SQL Server CDC: Debezium vs RisingWave

SQL Server CDC: Debezium vs RisingWave

For SQL Server CDC, both Debezium and RisingWave use SQL Server's native Change Data Capture feature. The difference is what happens next: Debezium routes changes through Kafka, while RisingWave ingests them directly into materialized views. If your goal is stream processing and analytics, RisingWave eliminates the Kafka layer entirely.

Enabling CDC on SQL Server

Before either tool can work, SQL Server needs CDC enabled at both the database and table level. This is a one-time DBA task.

-- Enable CDC on the database
USE MyDatabase;
EXEC sys.sp_cdc_enable_db;

-- Enable CDC on a specific table
EXEC sys.sp_cdc_enable_table
  @source_schema = N'dbo',
  @source_name   = N'orders',
  @role_name     = NULL,
  @supports_net_changes = 1;

SQL Server CDC works by reading the transaction log. The SQL Server Agent must be running — it drives the CDC capture and cleanup jobs. Verify with:

SELECT is_cdc_enabled FROM sys.databases WHERE name = 'MyDatabase';

Debezium SQL Server Connector Setup

Debezium's SQL Server connector runs inside Kafka Connect.
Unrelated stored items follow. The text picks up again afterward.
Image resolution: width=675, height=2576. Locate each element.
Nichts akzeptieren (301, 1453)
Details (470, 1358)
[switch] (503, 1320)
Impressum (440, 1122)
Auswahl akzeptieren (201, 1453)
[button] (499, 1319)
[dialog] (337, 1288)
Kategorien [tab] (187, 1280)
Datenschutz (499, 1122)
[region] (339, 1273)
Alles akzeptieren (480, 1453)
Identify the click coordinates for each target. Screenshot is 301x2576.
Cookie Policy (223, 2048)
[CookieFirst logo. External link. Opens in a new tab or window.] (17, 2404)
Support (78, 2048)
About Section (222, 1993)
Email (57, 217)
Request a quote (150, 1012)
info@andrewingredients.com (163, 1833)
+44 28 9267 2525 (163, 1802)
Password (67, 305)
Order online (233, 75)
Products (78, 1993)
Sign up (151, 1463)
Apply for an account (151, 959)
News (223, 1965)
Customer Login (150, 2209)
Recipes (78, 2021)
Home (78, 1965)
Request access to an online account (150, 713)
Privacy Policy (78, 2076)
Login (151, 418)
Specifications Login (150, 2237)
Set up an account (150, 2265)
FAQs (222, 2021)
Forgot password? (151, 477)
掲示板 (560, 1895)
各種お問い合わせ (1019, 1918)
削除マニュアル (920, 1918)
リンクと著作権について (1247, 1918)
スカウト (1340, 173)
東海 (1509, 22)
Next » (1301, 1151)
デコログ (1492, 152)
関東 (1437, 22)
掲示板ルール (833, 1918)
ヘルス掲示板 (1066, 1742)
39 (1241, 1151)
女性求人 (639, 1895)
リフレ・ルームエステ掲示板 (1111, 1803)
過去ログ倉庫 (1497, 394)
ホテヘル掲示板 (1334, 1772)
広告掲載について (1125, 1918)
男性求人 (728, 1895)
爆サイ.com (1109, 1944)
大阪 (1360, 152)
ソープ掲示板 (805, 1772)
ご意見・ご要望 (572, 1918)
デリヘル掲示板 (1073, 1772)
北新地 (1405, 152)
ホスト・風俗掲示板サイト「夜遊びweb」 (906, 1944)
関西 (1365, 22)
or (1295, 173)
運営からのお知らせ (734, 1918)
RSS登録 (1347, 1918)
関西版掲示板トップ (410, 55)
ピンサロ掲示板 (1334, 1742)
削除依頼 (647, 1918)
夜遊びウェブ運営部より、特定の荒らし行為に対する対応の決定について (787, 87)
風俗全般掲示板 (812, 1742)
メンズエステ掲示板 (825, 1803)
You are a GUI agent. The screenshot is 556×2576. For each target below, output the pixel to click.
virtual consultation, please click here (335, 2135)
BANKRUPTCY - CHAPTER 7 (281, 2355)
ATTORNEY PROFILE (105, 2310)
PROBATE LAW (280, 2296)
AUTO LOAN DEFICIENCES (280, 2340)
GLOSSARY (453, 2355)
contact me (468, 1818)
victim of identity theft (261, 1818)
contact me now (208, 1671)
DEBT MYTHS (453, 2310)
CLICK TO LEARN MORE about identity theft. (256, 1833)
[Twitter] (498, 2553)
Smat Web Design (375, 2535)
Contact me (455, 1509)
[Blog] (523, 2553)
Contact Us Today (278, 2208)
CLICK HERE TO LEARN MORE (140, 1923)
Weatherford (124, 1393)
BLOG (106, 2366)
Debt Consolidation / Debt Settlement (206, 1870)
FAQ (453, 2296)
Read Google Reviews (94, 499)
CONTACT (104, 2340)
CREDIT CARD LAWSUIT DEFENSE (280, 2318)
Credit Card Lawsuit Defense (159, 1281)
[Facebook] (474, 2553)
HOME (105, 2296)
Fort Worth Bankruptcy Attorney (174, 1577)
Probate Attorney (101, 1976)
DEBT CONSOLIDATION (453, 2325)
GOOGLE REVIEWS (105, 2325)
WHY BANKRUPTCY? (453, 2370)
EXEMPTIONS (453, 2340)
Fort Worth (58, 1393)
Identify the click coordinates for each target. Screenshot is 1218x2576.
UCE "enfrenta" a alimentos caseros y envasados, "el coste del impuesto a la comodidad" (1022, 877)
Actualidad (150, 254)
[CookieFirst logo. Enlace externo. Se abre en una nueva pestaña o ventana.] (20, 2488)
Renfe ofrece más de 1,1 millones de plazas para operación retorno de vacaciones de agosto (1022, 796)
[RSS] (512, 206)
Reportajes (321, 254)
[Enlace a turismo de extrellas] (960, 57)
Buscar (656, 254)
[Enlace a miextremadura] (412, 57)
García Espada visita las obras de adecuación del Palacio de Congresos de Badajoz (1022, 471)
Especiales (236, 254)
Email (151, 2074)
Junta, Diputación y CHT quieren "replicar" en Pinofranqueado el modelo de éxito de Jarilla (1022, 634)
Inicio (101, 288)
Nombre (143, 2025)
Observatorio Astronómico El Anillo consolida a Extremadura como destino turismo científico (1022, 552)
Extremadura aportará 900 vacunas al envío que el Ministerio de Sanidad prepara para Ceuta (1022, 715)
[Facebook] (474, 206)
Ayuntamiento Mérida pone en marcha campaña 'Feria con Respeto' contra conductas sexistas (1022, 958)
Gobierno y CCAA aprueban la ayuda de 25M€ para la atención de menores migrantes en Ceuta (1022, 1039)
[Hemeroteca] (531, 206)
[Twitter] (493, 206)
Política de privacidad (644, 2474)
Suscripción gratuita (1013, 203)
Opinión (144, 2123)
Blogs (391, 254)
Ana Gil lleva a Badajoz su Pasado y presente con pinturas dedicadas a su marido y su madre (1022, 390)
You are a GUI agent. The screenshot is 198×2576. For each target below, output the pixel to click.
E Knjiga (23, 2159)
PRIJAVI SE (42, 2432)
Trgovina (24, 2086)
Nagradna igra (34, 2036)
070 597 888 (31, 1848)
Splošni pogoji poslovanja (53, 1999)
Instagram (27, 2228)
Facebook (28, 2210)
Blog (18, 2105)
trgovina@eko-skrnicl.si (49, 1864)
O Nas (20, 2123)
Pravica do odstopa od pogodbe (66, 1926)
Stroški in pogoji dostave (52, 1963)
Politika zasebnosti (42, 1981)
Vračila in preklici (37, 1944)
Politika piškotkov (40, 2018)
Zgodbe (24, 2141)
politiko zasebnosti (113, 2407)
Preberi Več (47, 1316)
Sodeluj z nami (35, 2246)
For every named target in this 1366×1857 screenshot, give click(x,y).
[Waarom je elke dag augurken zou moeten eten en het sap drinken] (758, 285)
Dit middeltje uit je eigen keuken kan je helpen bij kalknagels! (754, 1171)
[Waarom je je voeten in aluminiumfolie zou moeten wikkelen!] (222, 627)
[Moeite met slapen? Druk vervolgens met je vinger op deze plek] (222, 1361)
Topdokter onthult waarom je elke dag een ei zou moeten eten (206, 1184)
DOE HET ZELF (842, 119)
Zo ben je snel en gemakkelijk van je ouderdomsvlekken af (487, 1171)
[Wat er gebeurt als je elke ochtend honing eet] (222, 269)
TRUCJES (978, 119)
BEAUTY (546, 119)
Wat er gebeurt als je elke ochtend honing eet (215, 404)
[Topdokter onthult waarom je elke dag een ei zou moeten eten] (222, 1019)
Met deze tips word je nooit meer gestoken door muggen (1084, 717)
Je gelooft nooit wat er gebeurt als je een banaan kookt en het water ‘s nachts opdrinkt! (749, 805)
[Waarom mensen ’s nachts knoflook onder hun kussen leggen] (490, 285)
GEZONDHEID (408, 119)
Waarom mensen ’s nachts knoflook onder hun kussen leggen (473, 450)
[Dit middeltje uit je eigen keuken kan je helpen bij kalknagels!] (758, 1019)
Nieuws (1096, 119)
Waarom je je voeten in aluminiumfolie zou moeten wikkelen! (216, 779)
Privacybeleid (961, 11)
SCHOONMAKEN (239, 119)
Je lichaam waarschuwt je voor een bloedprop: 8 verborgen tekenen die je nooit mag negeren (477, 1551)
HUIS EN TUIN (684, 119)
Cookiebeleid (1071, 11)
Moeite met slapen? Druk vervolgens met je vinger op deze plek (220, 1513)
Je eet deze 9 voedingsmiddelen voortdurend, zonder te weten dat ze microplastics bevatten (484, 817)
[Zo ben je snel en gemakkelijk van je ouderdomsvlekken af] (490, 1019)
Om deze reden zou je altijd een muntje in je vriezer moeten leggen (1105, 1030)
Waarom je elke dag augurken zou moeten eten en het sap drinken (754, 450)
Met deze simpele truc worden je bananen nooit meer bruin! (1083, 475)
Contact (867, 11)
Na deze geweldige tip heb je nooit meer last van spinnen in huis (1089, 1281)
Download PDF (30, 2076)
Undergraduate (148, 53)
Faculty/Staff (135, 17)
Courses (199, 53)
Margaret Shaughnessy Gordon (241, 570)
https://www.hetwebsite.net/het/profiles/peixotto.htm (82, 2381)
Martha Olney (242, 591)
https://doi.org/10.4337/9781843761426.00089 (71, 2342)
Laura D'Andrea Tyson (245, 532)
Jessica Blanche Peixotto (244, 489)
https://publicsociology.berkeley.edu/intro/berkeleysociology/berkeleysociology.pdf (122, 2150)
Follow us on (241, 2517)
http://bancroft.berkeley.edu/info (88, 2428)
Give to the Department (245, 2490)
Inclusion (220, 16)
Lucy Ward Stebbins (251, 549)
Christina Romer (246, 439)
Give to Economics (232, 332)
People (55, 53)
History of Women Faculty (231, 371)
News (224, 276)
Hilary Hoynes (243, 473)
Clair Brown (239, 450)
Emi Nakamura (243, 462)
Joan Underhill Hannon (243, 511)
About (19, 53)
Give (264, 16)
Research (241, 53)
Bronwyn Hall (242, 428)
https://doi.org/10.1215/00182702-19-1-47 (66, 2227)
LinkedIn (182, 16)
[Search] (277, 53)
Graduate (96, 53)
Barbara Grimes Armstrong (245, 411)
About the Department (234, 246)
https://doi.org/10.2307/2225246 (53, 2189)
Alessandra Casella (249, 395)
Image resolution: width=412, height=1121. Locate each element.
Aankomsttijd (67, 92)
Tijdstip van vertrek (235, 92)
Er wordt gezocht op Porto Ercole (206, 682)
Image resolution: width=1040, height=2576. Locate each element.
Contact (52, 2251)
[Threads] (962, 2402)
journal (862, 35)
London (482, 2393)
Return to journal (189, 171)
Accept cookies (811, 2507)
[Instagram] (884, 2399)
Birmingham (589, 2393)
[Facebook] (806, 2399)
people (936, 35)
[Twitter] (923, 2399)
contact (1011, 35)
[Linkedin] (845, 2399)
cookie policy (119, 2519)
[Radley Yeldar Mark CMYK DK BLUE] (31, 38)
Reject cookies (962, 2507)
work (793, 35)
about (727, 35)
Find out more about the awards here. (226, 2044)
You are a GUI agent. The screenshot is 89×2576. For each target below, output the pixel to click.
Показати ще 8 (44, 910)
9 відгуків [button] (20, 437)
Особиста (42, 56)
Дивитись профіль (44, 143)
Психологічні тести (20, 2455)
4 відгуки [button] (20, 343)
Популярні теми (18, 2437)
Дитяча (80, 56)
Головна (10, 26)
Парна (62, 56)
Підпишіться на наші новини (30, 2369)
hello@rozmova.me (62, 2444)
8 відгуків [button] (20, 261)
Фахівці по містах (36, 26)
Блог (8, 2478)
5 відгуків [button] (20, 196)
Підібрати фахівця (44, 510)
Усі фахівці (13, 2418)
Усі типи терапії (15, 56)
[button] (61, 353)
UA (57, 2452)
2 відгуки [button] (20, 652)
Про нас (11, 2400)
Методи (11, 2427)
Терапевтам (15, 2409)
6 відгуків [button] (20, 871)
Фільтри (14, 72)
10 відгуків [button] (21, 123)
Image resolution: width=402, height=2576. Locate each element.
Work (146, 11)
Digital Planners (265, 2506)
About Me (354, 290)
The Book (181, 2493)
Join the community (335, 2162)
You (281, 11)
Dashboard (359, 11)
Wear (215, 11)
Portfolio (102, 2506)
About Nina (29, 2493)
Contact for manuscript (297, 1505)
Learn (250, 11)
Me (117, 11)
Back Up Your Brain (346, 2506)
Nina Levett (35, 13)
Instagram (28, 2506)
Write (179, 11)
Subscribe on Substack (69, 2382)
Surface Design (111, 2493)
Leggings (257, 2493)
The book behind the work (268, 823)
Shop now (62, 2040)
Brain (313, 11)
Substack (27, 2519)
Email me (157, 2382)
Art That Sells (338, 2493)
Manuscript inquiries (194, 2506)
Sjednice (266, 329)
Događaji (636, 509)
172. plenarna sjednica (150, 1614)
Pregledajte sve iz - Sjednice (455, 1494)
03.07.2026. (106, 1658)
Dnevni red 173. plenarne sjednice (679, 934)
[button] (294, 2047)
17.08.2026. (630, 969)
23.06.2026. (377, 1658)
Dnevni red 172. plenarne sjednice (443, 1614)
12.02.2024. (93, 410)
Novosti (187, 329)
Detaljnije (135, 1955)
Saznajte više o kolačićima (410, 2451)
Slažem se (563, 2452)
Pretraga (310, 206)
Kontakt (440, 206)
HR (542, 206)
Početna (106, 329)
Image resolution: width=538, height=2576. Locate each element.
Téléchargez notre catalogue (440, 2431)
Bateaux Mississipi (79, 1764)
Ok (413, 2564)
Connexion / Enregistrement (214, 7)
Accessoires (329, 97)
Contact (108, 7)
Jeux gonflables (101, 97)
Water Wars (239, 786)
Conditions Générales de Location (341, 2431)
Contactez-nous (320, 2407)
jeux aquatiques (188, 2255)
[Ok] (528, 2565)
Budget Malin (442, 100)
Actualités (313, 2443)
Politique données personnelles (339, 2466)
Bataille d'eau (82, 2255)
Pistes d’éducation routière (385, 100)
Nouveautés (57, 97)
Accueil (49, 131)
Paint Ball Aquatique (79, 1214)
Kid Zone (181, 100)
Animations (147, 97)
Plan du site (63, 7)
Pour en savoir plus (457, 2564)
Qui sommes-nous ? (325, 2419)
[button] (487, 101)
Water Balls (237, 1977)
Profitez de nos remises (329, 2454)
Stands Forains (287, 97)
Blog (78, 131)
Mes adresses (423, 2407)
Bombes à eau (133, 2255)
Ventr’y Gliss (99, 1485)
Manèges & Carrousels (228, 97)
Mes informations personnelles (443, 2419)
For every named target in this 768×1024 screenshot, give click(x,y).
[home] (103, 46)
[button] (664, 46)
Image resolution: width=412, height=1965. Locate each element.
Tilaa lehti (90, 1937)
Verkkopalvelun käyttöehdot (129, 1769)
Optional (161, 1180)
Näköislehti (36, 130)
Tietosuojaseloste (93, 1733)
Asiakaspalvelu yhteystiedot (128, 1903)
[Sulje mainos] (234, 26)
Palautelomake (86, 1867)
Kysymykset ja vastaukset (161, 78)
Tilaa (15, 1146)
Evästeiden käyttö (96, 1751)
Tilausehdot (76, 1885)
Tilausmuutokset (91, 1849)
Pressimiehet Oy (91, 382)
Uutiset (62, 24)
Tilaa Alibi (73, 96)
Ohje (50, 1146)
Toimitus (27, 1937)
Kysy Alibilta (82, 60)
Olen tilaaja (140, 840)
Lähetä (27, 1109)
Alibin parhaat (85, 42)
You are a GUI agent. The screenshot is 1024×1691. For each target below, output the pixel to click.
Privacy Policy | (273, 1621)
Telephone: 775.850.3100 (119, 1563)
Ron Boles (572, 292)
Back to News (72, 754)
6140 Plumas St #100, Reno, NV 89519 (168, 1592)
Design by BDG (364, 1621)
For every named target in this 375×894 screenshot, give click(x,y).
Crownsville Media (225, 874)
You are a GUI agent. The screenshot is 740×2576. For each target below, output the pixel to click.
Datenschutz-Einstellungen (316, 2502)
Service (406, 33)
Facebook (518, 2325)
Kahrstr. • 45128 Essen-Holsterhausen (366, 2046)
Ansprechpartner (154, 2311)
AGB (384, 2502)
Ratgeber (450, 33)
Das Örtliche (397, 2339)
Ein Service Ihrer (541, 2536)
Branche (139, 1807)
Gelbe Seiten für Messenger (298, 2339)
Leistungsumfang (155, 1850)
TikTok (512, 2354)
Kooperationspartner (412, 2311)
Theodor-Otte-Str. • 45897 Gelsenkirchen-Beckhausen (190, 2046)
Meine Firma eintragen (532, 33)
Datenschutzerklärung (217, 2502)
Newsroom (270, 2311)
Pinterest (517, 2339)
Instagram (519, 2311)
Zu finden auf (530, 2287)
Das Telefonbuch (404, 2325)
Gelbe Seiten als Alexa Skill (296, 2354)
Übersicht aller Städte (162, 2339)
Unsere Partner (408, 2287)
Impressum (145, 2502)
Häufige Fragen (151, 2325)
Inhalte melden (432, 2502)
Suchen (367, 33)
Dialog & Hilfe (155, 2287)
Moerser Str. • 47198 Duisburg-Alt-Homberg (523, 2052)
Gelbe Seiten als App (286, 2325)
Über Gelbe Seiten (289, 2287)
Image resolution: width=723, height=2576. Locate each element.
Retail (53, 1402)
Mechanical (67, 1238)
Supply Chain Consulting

You deploy a connector JSON config and Kafka Connect handles the rest.

Required infrastructure: SQL Server, Kafka, Kafka Connect (plus ZooKeeper or KRaft).

{
  "name": "sqlserver-cdc-connector",
  "config": {
    "connector.class": "io.debezium.connector.sqlserver.SqlServerConnector",
    "database.hostname": "sqlserver.internal",
    "database.port": "1433",
    "database.user": "debezium_user",
    "database.password": "secret",
    "database.names": "MyDatabase",
    "table.include.list": "dbo.orders,dbo.customers",
    "database.history.kafka.bootstrap.servers": "kafka:9092",
    "database.history.kafka.topic": "schema-history.sqlserver",
    "topic.prefix": "sqlserver",
    "snapshot.mode": "initial"
  }
}

The database.history.kafka.topic is required — Debezium stores schema history in Kafka to handle DDL changes across restarts. This means Kafka is not optional; it is a hard dependency.

Once running, changes land in Kafka topics like sqlserver.MyDatabase.dbo.orders. Downstream consumers subscribe to those topics.

RisingWave SQL Server CDC Source

RisingWave embeds the Debezium engine and connects directly to SQL Server. No Kafka required.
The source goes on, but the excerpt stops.